_Required work_.
a) Translate into Spanish this sentence from the horse coat color text: "So if you were in a western barn or a saddleseat barn, you’d probably get a higher percentage of these colours."
b) Answer these questions from the horse coat color text:
(i) What two base coat colors does all the coat variation reduce to?
(ii) Where did the frame overo pattern mutate, and out of what horses?
(iii) Which two colors can purebred Arabians not be?
c) In the horse coat color text, what is the exact wording of the part starting with "If you were in a hunter/jumper" and going on through "few generations back."? Transcribe it.

_Given passage_.
It is going to depend on the discipline, since to a great degree that determines the breed of horse, and certain colours don’t occur in all breeds.
The cream dilute genes (which cause palomino and buckskin), roan gene, and dun factor are much more common in quarterhorses and mustangs, while the cream dilutes, roans, and some fun stuff like chocolate palomino and chocolate dapple turn up in some of the gaited breeds. Also the pinto patterns, in both stock horses and gaited horses. So if you were in a western barn or a saddleseat barn, you’d probably get a higher percentage of these colours. Plus of course appaloosas in Western.
Some on-line photo albums of self-contained or isolated mustang herds show almost an entire herd is cream dilute, buckskins and palominos. Maybe it’s a survival advantage in the desert?
If you were in a hunter/jumper or dressage barn, your thoroughbreds would be black, bay, chestnut, and grey primarily. Your warmbloods the same, but there are a few lines with pinto (tobiano, sabino, or splash; frame overo mutated in North America, out of Spanish horses, so wouldn’t occur in any true European breed, and is most common in Quarterhorse Paints and mustangs). If you were doing dressage with Ilberian horses or Lipizanners, though, grey would definitely be over-represented.
And purebred Arabians cannot be palomino, or pinto, though some very “typey” cross breeds exist in these colours, usually through mixing to quarter horses or paints a few generations back.
But it is also true that all this coat variation reduces to base coat colour of either black (bay is a variation of black) or chestnut, with the various colour modifiers working on those (cream, roan, greying out, chocolate dapple, pinto, appaloosa, etc).

_Material provided_.
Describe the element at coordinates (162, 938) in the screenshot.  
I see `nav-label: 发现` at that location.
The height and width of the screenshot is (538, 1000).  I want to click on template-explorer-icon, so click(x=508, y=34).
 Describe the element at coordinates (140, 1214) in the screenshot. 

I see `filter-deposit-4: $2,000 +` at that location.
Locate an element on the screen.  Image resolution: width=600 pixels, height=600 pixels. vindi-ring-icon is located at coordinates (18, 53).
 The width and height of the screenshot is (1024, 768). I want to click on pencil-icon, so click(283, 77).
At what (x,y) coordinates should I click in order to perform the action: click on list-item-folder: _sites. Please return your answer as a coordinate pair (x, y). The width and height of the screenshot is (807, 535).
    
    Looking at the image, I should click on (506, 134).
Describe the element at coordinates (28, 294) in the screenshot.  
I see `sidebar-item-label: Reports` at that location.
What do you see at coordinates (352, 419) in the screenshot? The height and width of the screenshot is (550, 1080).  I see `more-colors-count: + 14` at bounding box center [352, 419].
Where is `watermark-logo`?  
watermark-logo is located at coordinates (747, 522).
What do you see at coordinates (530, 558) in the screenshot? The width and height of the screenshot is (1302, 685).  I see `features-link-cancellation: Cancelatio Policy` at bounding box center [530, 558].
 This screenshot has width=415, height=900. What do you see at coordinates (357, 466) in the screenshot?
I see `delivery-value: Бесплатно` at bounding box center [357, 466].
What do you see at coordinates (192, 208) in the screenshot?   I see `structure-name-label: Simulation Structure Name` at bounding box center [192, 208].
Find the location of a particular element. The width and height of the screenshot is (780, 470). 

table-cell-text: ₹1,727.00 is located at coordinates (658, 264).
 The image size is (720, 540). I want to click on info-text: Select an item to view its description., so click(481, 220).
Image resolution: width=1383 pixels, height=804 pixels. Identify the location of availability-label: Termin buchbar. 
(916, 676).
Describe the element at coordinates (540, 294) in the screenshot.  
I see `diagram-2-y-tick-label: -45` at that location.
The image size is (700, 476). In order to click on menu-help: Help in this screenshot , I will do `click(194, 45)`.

_Answers to each task_.
a) Así que, si estuvieras en un establo de monta western o de saddleseat, probablemente tendrías un porcentaje más alto de estos colores.

b)
(i) Black (with bay as a variation of black) or chestnut.
(ii) In North America, out of Spanish horses.
(iii) Palomino and pinto.

c)
If you were in a hunter/jumper or dressage barn, your thoroughbreds would be black, bay, chestnut, and grey primarily. Your warmbloods the same, but there are a few lines with pinto (tobiano, sabino, or splash; frame overo mutated in North America, out of Spanish horses, so wouldn’t occur in any true European breed, and is most common in Quarterhorse Paints and mustangs). If you were doing dressage with Ilberian horses or Lipizanners, though, grey would definitely be over-represented.
And purebred Arabians cannot be palomino, or pinto, though some very “typey” cross breeds exist in these colours, usually through mixing to quarter horses or paints a few generations back.